### [REQUIRED WORK]
Write the records as a JSON list of strings, one string per line and no blank lines, running from the start of the records through the line with "Select the female".

### [RECORDS PROVIDED]
▼▼▼

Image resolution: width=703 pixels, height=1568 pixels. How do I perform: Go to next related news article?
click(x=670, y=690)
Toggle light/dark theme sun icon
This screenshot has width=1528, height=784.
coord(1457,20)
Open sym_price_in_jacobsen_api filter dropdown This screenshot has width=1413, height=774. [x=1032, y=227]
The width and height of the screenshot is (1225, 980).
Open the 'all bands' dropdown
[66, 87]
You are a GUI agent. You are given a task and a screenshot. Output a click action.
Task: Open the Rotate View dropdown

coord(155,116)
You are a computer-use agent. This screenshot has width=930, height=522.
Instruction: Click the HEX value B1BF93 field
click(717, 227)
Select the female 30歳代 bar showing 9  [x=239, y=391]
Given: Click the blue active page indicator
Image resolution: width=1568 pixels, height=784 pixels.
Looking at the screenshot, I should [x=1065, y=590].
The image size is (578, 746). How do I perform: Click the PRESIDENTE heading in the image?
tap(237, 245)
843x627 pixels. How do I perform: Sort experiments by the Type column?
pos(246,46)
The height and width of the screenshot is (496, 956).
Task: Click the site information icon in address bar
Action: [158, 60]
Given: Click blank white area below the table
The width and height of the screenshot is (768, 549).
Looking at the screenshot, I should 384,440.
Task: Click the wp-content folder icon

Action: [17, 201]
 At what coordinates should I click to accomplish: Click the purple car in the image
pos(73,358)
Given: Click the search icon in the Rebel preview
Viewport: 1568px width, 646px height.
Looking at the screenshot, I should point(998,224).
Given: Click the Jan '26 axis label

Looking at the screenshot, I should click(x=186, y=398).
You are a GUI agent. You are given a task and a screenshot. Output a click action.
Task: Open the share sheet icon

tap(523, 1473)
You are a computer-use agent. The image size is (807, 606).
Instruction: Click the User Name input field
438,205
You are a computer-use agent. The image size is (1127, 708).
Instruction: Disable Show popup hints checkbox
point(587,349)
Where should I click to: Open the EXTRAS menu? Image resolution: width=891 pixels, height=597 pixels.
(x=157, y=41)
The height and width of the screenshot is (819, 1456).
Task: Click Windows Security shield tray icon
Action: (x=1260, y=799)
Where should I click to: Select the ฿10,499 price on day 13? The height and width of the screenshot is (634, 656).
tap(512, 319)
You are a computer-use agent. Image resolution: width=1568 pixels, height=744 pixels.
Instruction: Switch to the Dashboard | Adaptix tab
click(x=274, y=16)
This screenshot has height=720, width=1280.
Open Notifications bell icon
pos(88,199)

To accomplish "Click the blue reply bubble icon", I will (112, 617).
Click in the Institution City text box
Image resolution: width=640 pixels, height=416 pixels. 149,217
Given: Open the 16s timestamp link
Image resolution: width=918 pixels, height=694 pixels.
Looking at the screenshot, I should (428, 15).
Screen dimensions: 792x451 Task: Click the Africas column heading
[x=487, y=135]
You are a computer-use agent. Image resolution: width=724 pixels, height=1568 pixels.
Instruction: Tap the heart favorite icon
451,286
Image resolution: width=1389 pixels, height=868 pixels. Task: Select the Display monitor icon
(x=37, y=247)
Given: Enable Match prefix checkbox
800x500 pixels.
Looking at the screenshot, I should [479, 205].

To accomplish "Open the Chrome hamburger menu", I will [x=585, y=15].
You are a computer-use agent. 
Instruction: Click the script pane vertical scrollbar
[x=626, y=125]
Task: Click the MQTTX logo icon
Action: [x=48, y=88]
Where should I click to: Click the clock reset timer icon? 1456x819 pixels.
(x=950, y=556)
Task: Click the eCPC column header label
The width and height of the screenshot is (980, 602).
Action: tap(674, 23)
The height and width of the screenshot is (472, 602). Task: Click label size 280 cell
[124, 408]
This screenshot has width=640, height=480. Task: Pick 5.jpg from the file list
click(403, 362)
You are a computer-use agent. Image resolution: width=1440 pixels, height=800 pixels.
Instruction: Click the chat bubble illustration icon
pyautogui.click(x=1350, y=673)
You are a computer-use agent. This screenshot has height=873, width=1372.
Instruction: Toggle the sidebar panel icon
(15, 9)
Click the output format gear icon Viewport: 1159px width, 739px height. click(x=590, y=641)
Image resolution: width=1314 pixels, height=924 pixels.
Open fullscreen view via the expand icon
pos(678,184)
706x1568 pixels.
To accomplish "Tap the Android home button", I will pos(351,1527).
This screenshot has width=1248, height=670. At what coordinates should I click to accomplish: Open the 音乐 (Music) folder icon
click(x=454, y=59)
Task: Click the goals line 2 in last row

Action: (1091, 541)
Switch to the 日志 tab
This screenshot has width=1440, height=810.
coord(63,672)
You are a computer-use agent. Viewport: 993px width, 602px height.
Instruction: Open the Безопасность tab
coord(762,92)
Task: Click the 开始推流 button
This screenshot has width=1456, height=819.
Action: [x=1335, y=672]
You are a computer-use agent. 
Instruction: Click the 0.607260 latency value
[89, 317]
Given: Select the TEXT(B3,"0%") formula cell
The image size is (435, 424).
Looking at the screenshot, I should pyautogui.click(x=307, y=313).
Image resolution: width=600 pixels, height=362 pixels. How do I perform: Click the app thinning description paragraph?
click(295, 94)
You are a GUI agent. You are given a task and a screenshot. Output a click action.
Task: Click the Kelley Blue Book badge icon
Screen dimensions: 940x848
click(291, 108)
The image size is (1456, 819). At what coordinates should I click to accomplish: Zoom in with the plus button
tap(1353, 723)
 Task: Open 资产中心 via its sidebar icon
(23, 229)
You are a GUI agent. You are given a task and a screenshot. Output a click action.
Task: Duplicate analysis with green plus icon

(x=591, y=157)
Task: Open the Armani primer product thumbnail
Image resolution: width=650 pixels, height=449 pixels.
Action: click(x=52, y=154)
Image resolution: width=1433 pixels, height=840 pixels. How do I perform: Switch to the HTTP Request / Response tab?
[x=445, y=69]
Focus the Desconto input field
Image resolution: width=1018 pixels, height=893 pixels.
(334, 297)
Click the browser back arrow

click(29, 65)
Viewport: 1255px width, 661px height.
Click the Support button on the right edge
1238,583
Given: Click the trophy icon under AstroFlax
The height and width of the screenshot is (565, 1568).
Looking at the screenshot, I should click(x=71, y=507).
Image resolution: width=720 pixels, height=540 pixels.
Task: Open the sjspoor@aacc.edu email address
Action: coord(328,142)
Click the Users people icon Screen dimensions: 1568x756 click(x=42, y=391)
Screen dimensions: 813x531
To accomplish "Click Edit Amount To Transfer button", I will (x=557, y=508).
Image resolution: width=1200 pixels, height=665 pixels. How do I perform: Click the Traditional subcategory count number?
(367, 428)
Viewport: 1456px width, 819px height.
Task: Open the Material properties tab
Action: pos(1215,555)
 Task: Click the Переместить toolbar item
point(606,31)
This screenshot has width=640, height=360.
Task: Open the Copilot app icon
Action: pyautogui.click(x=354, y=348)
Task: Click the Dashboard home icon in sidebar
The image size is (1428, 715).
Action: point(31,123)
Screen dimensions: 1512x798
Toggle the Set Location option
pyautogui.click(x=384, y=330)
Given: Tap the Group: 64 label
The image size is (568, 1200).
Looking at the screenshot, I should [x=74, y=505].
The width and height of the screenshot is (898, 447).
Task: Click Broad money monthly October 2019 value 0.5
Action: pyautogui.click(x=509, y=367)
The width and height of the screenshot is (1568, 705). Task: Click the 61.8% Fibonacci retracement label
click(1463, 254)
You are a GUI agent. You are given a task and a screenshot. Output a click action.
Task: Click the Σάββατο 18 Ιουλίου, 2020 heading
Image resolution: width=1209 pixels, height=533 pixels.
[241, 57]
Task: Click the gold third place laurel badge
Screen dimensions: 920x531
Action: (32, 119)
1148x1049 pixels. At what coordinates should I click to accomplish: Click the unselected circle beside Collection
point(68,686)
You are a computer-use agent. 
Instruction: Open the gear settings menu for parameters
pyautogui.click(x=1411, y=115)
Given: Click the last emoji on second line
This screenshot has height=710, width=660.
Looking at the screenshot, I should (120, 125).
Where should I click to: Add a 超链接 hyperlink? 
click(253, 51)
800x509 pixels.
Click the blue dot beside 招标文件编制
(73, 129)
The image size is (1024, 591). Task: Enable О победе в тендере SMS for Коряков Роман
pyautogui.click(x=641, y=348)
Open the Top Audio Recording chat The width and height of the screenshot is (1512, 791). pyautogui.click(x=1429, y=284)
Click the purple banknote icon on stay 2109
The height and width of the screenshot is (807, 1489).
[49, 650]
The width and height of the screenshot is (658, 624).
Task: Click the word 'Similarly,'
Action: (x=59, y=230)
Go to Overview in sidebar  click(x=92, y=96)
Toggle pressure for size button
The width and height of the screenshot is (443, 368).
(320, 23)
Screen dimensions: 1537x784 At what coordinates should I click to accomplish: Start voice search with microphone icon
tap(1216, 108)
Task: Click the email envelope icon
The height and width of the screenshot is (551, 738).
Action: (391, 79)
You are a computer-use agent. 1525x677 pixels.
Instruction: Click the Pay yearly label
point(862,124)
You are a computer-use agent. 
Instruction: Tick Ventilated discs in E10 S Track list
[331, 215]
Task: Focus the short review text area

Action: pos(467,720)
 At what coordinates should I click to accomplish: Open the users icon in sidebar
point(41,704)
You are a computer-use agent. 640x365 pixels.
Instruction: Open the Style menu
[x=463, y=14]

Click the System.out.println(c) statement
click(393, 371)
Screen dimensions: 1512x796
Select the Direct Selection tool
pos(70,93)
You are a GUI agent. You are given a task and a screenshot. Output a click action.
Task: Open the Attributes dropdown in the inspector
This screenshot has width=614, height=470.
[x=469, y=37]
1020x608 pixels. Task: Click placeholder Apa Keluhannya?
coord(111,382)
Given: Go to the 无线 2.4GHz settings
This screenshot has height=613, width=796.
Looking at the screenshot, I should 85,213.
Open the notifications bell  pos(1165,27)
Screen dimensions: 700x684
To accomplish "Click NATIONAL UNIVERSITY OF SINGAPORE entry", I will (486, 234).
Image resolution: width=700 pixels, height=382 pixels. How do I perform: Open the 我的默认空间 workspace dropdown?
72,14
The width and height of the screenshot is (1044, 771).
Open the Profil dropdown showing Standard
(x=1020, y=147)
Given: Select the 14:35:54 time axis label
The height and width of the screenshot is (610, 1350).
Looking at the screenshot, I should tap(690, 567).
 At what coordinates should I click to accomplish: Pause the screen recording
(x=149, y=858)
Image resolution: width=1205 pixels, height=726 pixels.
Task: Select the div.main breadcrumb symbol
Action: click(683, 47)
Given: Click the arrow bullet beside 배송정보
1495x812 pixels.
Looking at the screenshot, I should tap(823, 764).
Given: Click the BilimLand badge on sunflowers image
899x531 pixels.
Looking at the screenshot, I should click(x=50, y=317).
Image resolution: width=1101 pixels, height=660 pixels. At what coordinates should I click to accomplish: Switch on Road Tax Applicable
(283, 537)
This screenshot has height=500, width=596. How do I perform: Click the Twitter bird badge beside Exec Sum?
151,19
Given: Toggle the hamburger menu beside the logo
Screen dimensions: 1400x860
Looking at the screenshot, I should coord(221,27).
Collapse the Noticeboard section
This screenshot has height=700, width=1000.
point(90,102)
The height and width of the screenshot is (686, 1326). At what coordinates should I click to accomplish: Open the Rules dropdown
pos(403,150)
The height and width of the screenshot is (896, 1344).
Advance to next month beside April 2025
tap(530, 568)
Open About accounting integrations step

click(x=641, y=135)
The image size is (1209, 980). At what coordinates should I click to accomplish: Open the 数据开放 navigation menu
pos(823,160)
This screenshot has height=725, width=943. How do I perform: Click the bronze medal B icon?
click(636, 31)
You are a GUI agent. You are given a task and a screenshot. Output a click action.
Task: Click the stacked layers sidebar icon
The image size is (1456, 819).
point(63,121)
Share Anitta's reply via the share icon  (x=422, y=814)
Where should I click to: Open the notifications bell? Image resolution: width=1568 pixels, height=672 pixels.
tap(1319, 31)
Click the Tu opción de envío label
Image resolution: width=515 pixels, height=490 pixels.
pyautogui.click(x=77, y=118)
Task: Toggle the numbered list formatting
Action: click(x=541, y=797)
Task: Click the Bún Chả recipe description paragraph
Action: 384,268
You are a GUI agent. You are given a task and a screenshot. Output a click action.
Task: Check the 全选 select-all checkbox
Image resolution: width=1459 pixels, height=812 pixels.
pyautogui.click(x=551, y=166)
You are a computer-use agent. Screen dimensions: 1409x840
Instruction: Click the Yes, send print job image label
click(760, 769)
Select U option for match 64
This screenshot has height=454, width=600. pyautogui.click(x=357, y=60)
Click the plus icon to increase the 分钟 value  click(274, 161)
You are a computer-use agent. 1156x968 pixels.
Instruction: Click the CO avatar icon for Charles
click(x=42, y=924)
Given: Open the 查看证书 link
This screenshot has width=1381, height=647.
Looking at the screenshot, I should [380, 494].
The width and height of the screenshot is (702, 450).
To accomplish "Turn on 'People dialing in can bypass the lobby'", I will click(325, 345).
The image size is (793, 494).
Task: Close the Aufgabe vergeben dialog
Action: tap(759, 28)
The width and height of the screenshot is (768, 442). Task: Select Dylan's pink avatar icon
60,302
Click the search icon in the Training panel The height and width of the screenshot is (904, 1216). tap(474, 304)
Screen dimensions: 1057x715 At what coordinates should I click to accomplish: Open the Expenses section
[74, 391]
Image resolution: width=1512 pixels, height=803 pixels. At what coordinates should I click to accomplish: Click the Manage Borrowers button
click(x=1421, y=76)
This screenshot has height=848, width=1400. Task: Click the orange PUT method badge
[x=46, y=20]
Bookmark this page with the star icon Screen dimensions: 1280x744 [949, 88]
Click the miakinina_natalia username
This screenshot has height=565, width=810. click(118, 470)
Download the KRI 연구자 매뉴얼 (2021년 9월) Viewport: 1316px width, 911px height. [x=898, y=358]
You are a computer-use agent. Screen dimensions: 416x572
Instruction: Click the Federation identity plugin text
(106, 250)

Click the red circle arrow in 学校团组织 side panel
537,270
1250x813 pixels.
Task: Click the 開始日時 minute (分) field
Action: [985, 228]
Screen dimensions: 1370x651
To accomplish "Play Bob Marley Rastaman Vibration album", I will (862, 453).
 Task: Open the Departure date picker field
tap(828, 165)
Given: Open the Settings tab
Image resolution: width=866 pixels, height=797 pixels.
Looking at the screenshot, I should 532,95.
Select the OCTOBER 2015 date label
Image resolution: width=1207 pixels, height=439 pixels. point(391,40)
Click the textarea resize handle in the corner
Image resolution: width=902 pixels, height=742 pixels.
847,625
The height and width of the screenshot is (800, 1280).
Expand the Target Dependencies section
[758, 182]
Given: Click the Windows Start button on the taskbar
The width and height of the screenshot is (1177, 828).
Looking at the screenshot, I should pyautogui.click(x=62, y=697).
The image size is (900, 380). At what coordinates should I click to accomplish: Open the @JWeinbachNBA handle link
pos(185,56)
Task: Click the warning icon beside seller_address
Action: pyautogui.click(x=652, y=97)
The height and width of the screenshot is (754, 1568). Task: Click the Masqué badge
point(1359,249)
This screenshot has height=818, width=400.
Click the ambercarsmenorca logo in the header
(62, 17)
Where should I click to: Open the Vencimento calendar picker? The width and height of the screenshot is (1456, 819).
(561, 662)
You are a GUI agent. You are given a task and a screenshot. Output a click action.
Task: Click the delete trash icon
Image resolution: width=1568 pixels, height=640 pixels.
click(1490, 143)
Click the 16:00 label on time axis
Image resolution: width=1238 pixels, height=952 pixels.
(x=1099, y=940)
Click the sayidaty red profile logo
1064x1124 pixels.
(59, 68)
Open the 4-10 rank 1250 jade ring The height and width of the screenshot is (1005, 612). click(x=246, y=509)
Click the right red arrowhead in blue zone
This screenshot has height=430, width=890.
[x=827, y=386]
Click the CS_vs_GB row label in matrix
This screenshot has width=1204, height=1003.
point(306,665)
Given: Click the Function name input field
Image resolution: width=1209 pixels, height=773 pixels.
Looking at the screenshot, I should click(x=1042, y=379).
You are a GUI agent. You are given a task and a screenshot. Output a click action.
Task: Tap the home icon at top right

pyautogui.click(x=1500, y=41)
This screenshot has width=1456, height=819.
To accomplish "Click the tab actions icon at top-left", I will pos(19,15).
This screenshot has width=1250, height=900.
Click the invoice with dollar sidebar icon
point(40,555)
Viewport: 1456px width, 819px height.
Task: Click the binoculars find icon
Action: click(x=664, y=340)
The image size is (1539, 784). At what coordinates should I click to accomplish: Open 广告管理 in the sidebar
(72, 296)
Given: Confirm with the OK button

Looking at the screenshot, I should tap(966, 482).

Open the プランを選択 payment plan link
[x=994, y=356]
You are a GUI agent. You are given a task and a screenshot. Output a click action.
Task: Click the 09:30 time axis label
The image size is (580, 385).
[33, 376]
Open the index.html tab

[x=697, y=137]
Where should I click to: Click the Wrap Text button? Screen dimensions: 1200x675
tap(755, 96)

▲▲▲

### [THE REPLY]
[
  "Image resolution: width=703 pixels, height=1568 pixels. How do I perform: Go to next related news article?",
  "click(x=670, y=690)",
  "Toggle light/dark theme sun icon",
  "This screenshot has width=1528, height=784.",
  "coord(1457,20)",
  "Open sym_price_in_jacobsen_api filter dropdown This screenshot has width=1413, height=774. [x=1032, y=227]",
  "The width and height of the screenshot is (1225, 980).",
  "Open the 'all bands' dropdown",
  "[66, 87]",
  "You are a GUI agent. You are given a task and a screenshot. Output a click action.",
  "Task: Open the Rotate View dropdown",
  "coord(155,116)",
  "You are a computer-use agent. This screenshot has width=930, height=522.",
  "Instruction: Click the HEX value B1BF93 field",
  "click(717, 227)",
  "Select the female 30歳代 bar showing 9  [x=239, y=391]"
]